- [The problem]: Reproduce the lines of the listing below exactly, from the line containing "Task: Click the red" through the final line of the listing, including both.
##########
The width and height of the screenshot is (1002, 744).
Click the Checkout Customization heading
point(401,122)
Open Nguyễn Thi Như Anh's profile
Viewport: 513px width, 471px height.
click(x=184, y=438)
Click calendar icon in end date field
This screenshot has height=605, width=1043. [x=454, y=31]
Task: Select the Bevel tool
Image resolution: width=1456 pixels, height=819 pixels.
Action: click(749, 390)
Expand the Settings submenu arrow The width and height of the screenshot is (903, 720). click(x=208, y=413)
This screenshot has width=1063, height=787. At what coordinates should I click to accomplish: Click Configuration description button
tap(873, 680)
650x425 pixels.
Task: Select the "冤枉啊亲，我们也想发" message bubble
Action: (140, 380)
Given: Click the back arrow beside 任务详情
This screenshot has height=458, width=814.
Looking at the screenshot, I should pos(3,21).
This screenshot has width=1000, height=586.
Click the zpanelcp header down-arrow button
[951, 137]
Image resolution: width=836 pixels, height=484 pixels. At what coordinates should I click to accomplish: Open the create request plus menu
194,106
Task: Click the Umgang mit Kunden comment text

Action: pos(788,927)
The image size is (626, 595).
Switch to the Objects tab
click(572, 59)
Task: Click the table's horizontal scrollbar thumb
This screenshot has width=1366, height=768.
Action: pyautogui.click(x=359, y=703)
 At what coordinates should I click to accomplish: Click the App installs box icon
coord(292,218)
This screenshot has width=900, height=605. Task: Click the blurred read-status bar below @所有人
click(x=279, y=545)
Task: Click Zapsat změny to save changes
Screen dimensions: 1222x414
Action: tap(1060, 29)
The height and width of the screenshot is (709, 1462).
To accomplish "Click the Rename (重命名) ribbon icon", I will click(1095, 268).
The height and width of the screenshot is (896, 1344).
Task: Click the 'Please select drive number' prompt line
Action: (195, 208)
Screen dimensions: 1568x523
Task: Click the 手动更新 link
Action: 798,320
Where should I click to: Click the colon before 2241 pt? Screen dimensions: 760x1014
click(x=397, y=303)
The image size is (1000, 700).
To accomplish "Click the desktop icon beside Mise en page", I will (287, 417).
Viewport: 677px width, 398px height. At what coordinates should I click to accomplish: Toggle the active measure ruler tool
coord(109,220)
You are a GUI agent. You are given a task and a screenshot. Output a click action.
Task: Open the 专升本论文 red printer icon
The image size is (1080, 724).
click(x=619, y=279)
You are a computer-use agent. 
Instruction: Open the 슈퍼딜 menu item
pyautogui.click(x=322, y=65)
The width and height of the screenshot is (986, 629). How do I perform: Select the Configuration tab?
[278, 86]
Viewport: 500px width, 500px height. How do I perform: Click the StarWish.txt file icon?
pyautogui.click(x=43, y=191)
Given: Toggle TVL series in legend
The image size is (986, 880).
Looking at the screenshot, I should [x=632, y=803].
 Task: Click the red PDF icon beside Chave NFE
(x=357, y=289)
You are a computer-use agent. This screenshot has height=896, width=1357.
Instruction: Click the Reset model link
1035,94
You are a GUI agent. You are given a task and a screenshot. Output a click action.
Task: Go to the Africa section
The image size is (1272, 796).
##########
- [Written response]:
 Task: Click the red PDF icon beside Chave NFE
(x=357, y=289)
You are a computer-use agent. This screenshot has height=896, width=1357.
Instruction: Click the Reset model link
1035,94
You are a GUI agent. You are given a task and a screenshot. Output a click action.
Task: Go to the Africa section
The image size is (1272, 796).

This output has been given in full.